Task directions:
Only the lines below from the one containing "Task: Click the orange" through the last line should be set down, exactly as written and with no pictures.

Supplied data:
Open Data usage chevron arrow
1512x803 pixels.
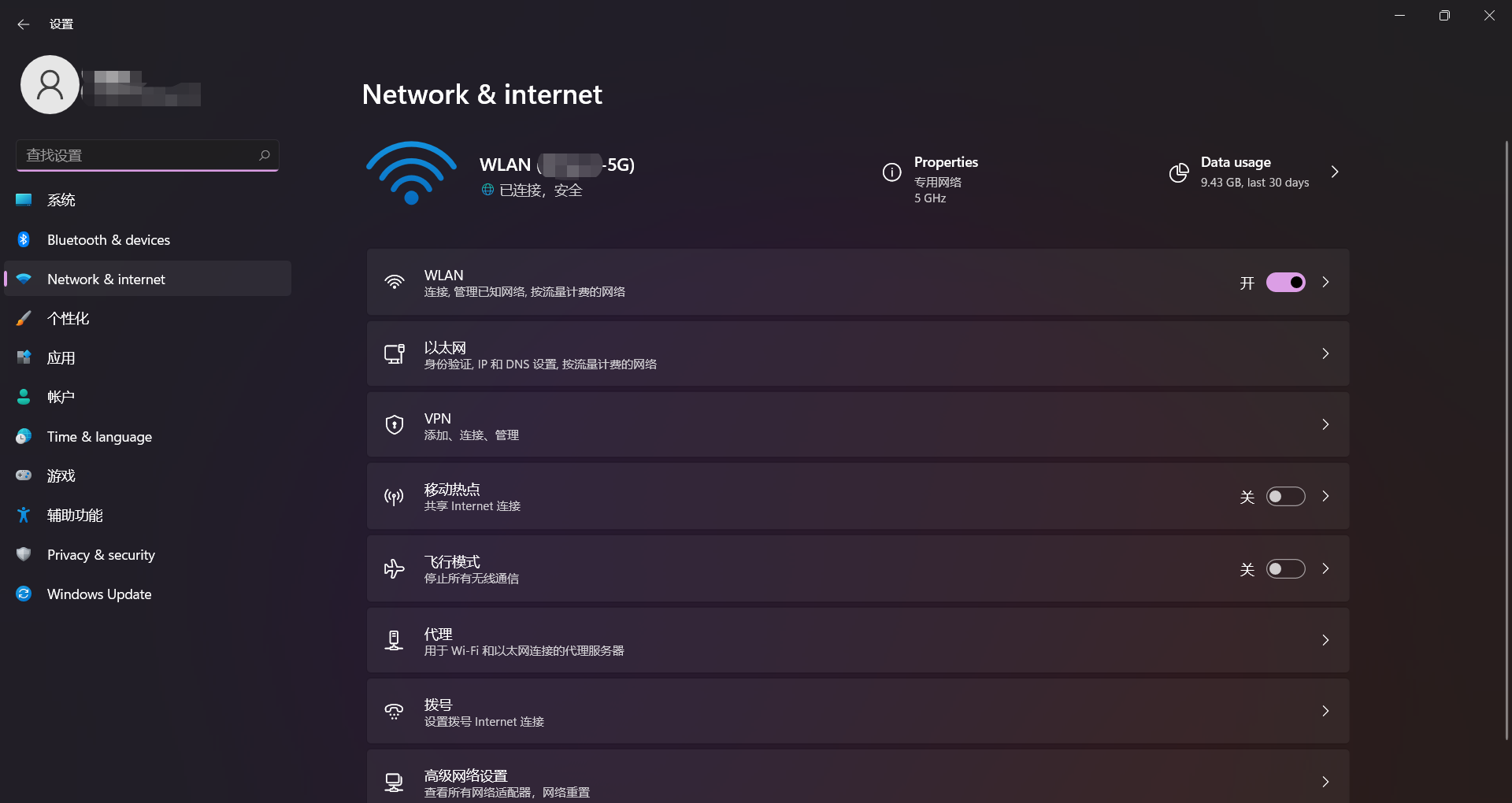(1334, 172)
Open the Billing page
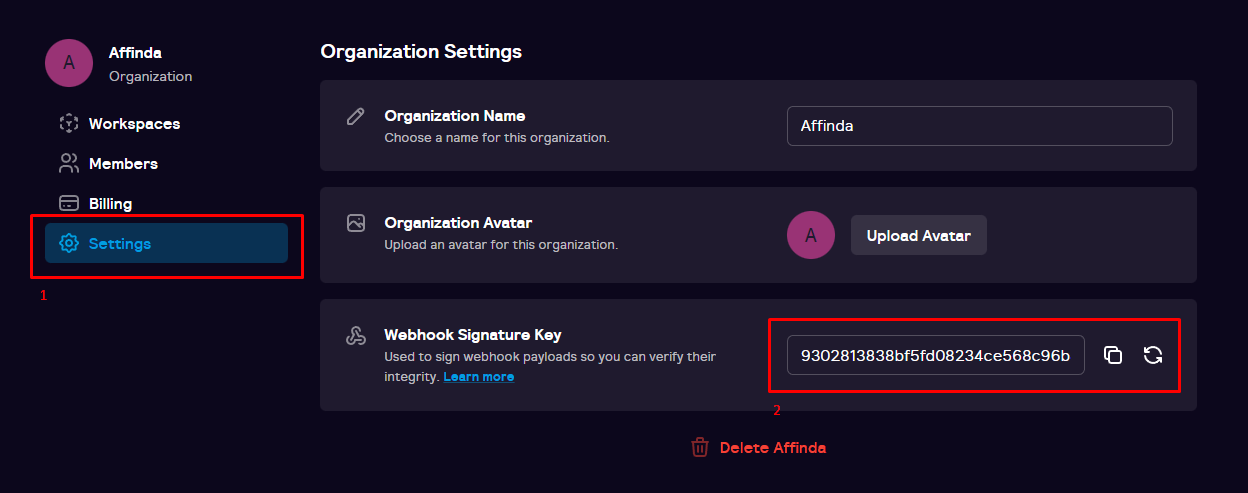Viewport: 1248px width, 493px height. [166, 203]
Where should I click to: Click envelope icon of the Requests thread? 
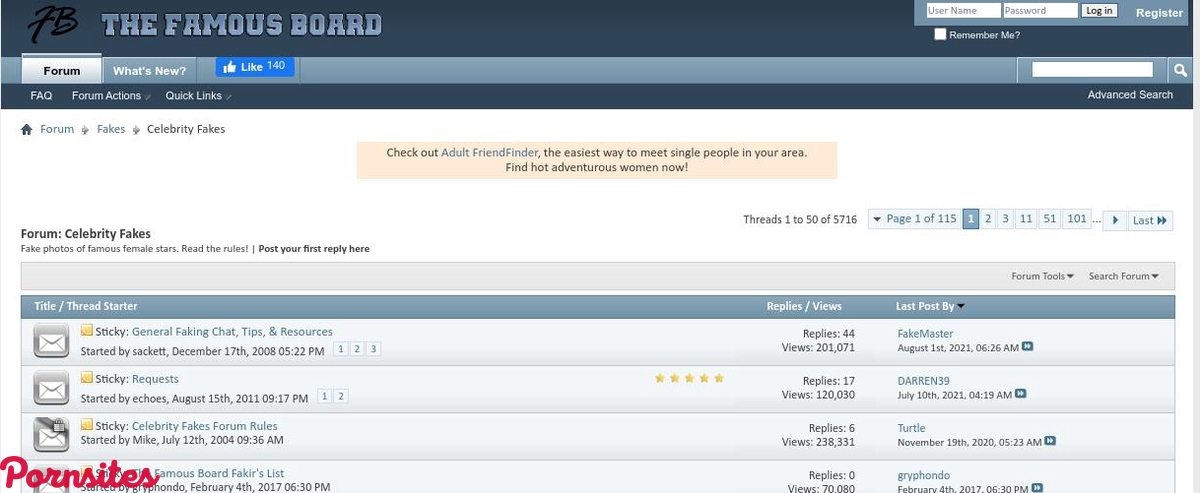[50, 388]

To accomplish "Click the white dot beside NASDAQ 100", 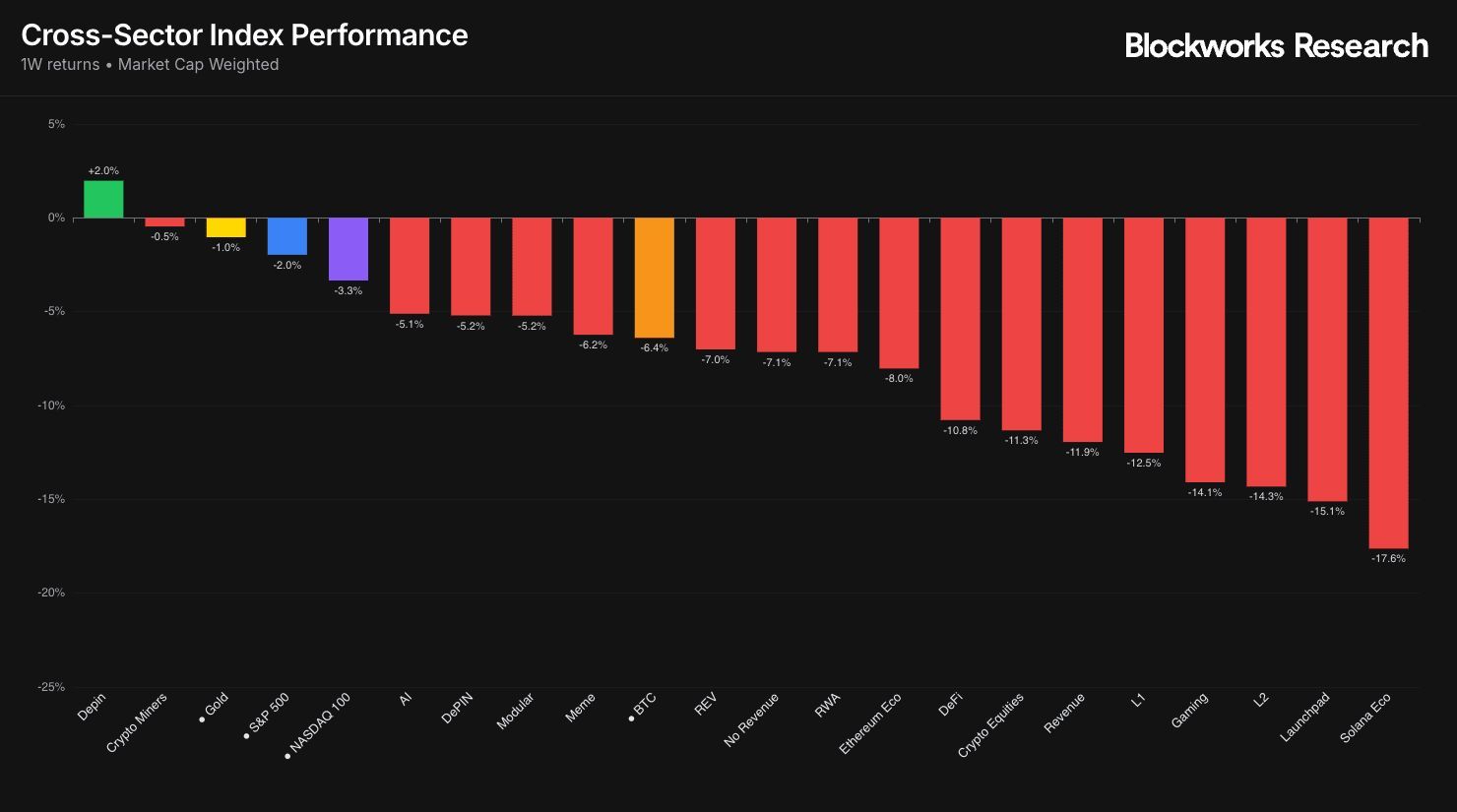I will (x=287, y=757).
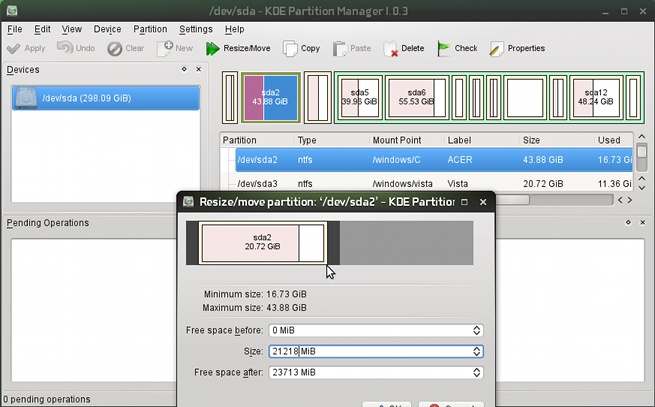The height and width of the screenshot is (407, 655).
Task: Click the Free space before spinbox arrows
Action: (x=477, y=330)
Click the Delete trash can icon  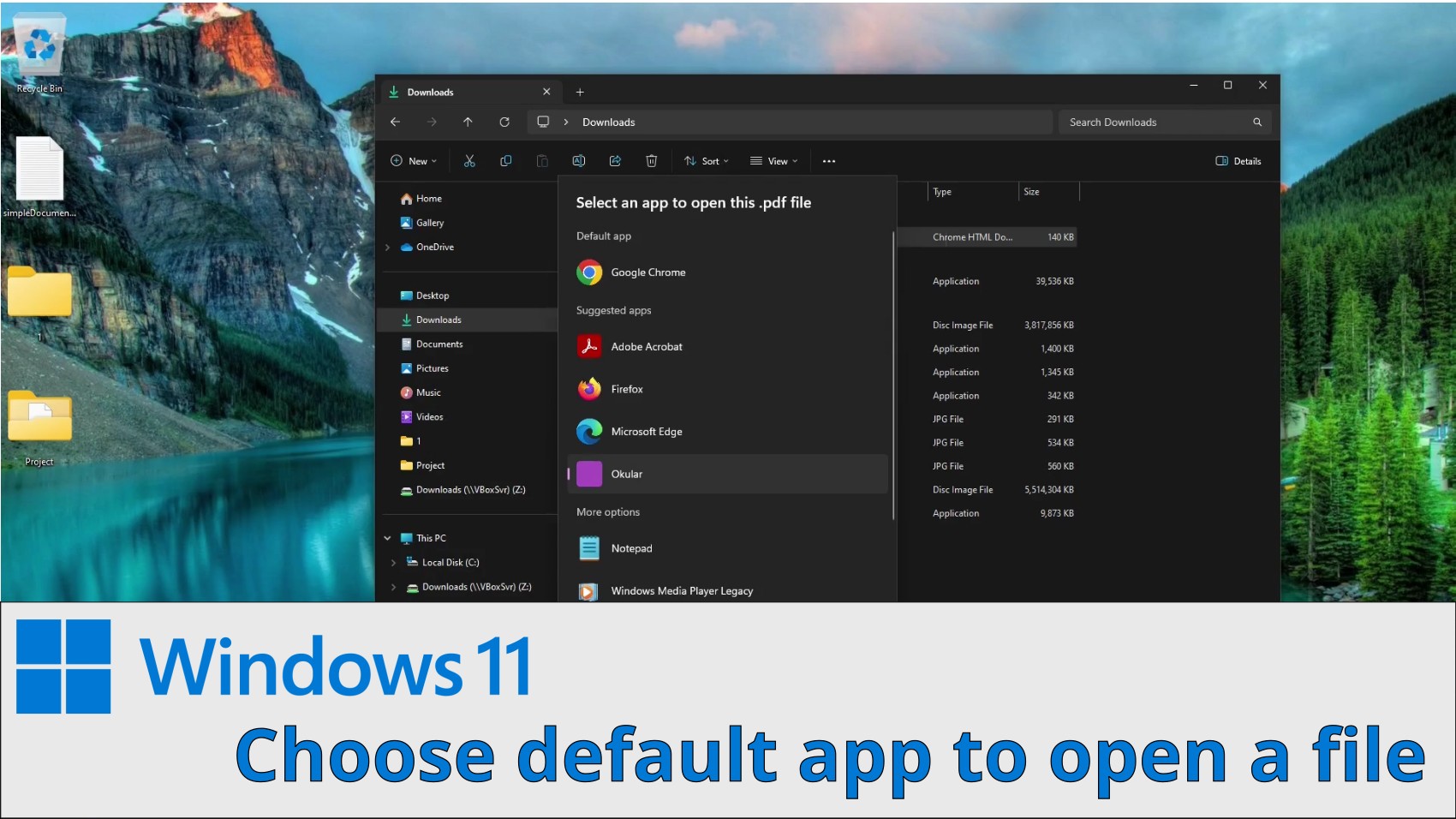click(x=651, y=161)
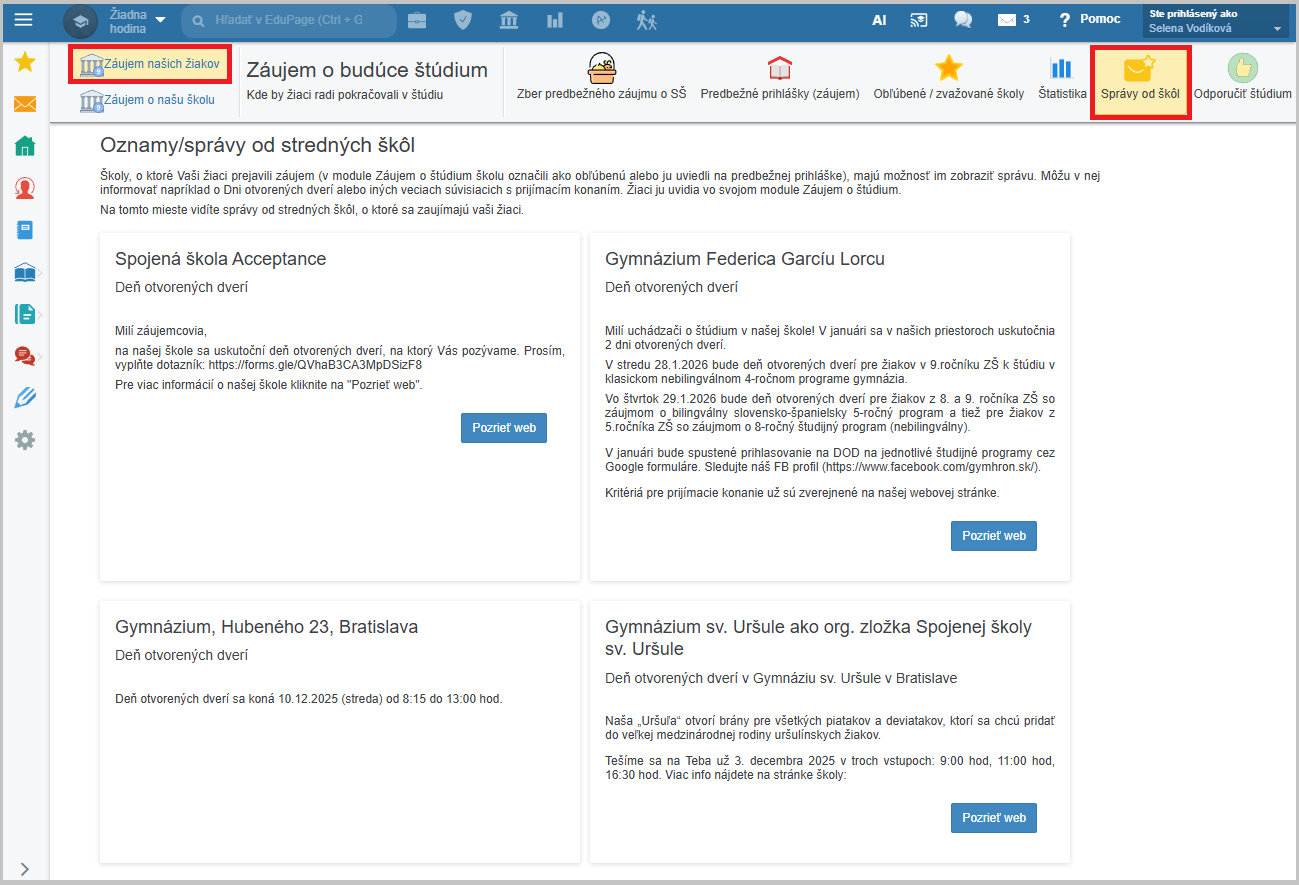Go to the green home sidebar icon
Image resolution: width=1299 pixels, height=885 pixels.
(25, 146)
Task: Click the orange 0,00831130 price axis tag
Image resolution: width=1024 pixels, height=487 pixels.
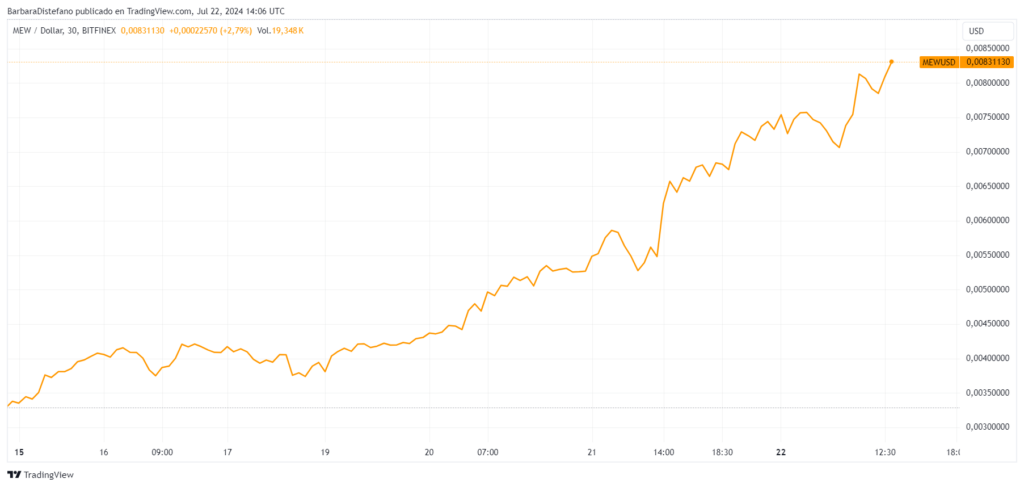Action: 987,62
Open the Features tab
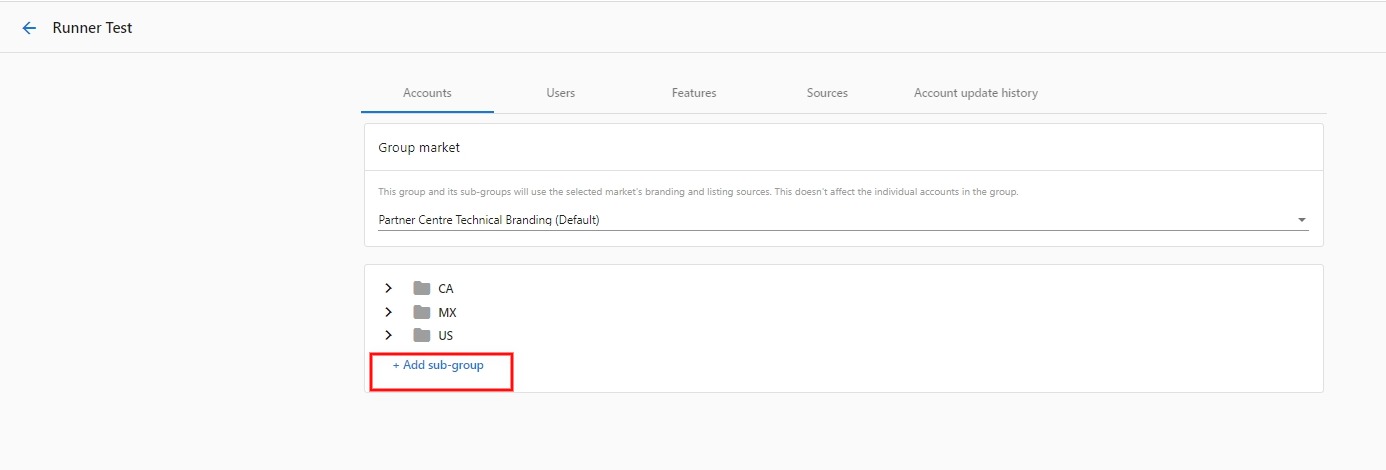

Solved exercise:
Task: Click the orange 0,00831130 price axis tag
Image resolution: width=1024 pixels, height=487 pixels.
Action: 987,62
Open the Features tab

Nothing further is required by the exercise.